### TASK TO CARRY OUT
Could you change "Image resolution" to "Display size" in the data, starting with the line that contains "Task: Switch to the Clock Configuration tab" and going on through the end of the data? Keep everything else unchanged, and leave the pictures out of your answer.

### MATERIAL PROVIDED
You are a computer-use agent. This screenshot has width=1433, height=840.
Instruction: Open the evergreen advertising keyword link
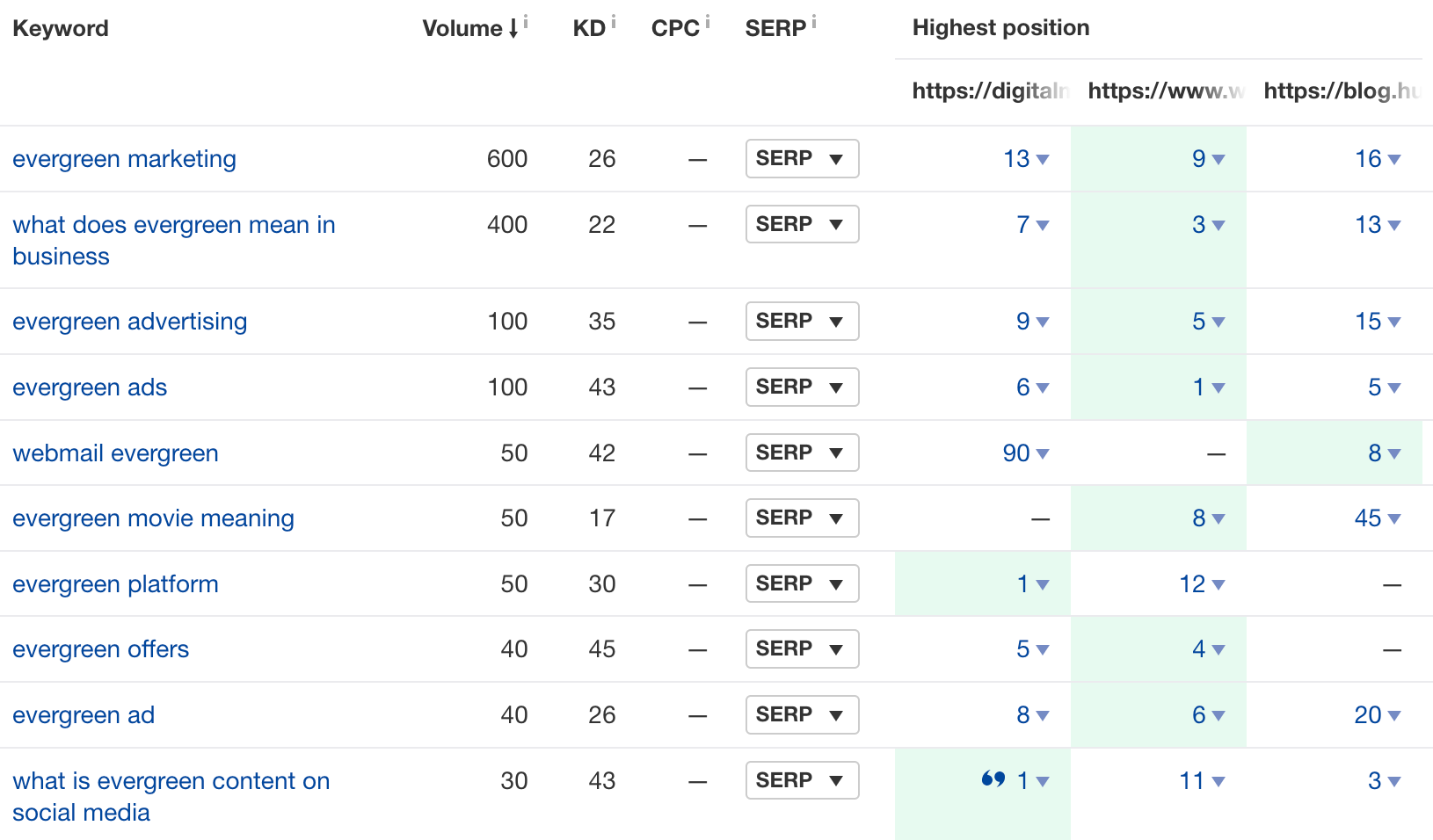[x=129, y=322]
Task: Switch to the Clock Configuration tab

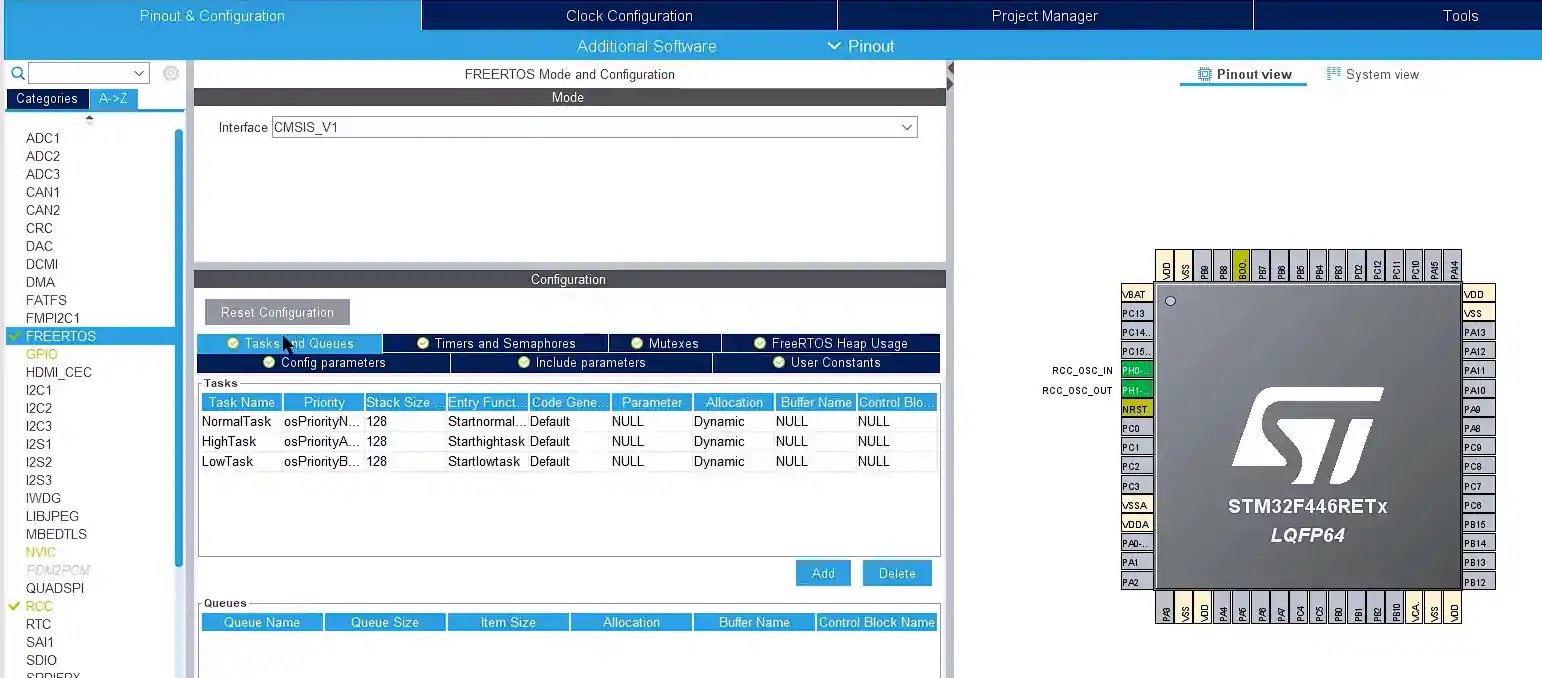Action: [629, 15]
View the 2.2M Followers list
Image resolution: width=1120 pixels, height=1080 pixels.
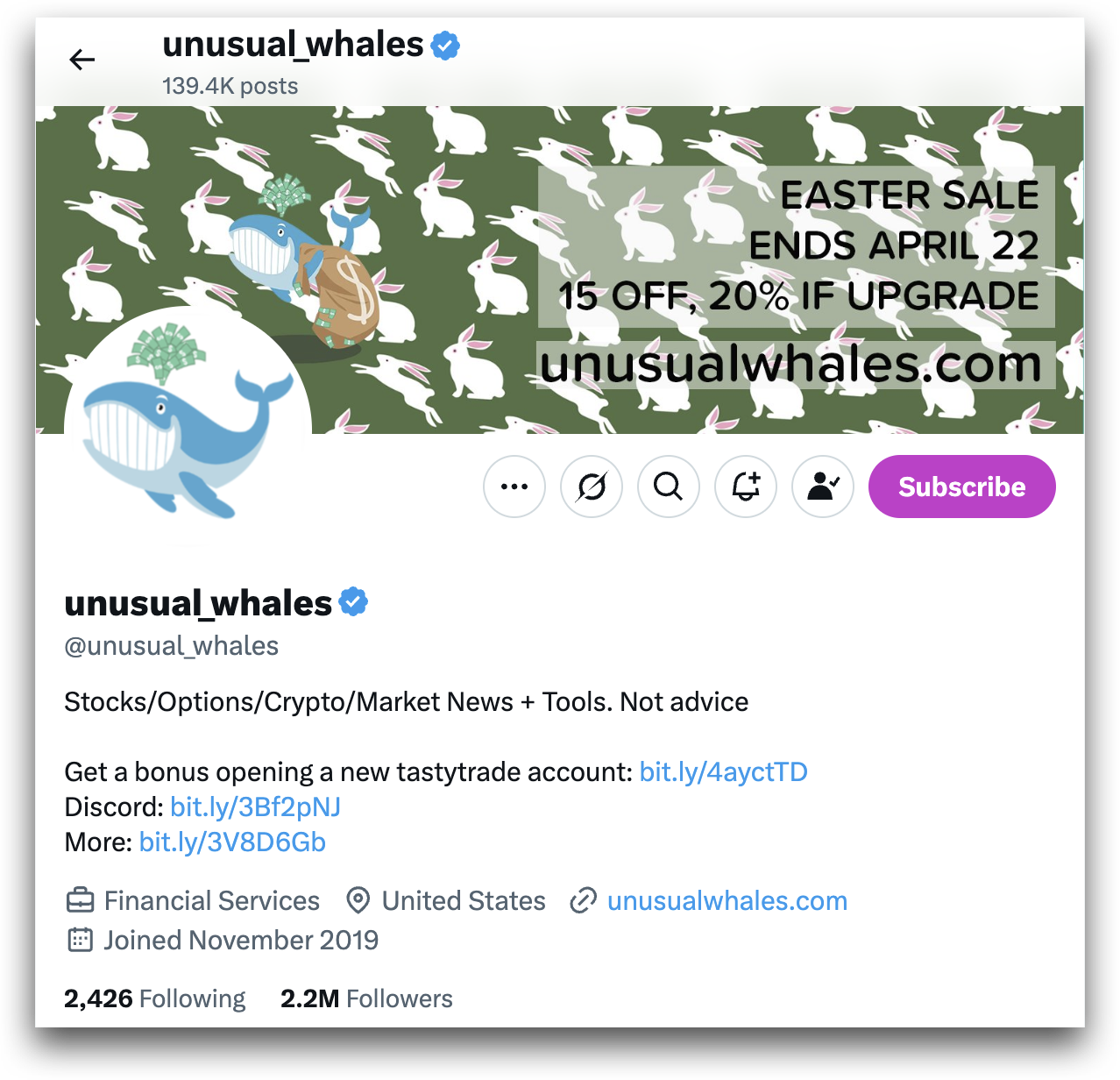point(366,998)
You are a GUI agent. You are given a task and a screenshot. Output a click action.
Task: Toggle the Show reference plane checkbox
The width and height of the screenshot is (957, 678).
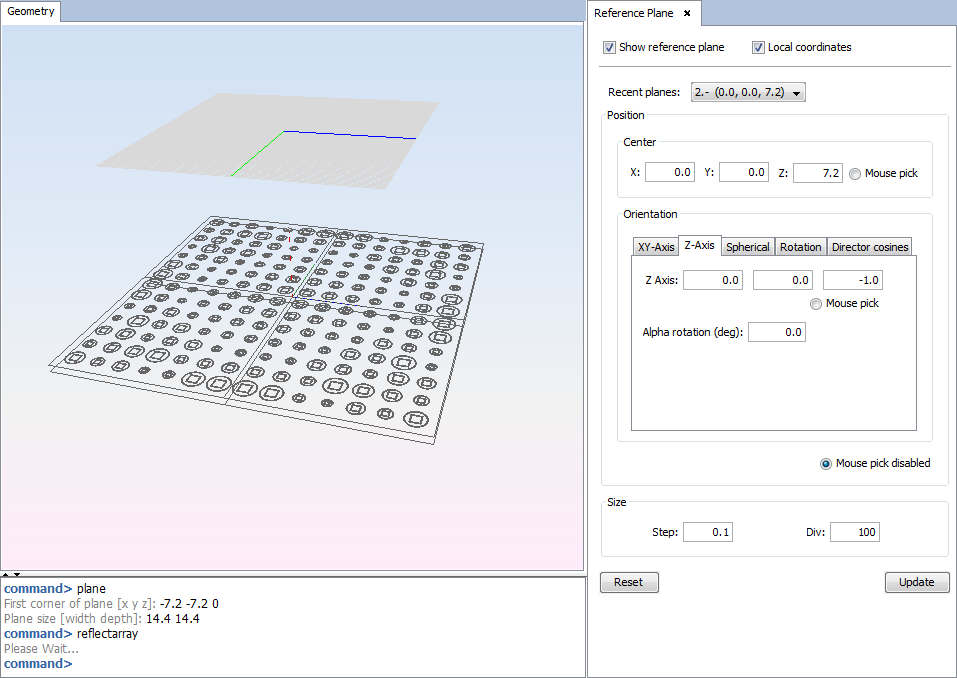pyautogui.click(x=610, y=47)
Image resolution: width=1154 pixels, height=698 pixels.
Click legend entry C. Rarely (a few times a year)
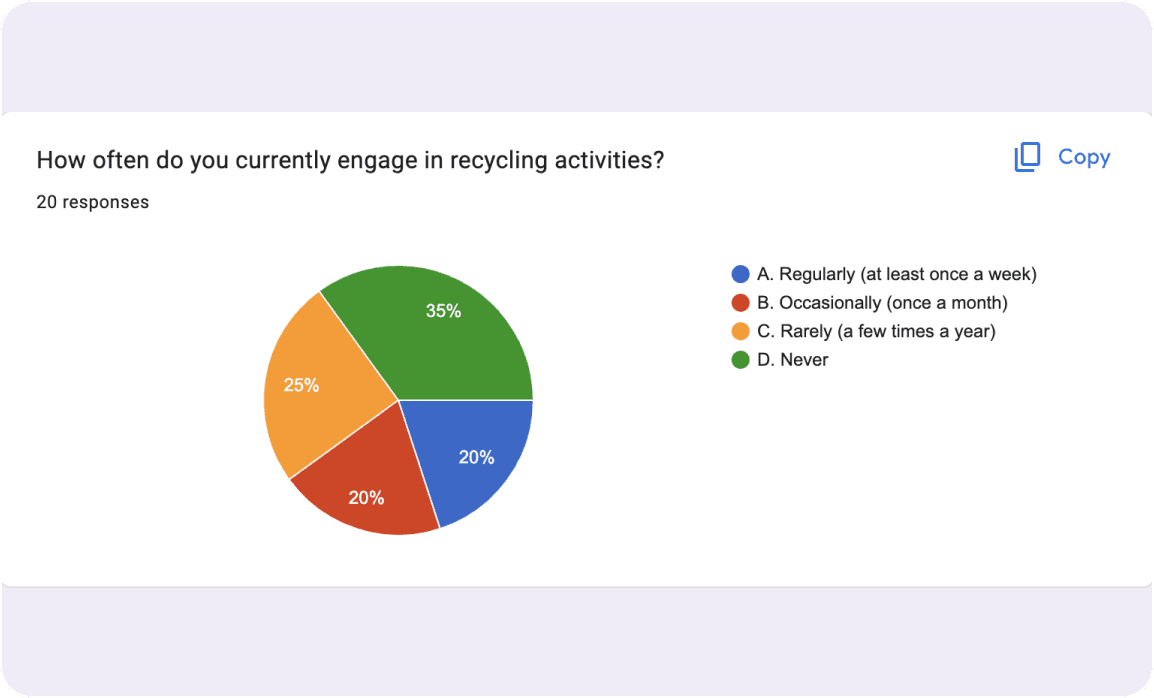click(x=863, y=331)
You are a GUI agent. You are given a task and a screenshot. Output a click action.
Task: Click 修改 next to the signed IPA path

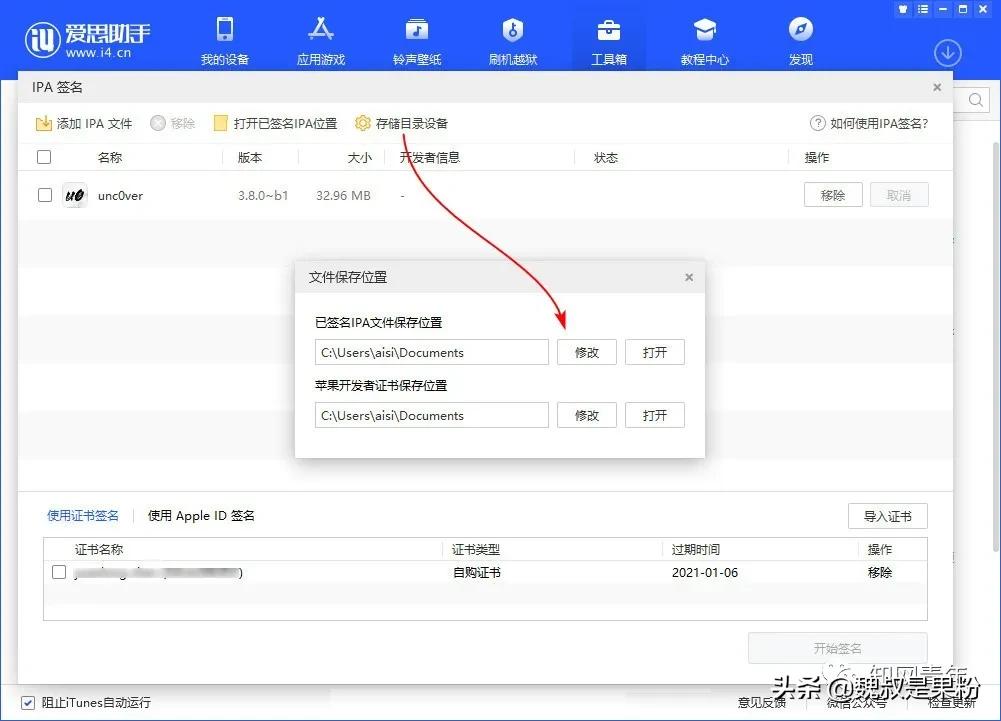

### ANSWER TO THE PROBLEM
Task: Switch to the Clock Configuration tab

Action: [629, 15]
View the 2.2M Followers list
Display size: width=1120 pixels, height=1080 pixels.
point(366,998)
You are a GUI agent. You are given a task and a screenshot. Output a click action.
Task: Toggle the Show reference plane checkbox
The width and height of the screenshot is (957, 678).
pyautogui.click(x=610, y=47)
Display size: width=1154 pixels, height=698 pixels.
Click legend entry C. Rarely (a few times a year)
click(x=863, y=331)
You are a GUI agent. You are given a task and a screenshot. Output a click action.
Task: Click 修改 next to the signed IPA path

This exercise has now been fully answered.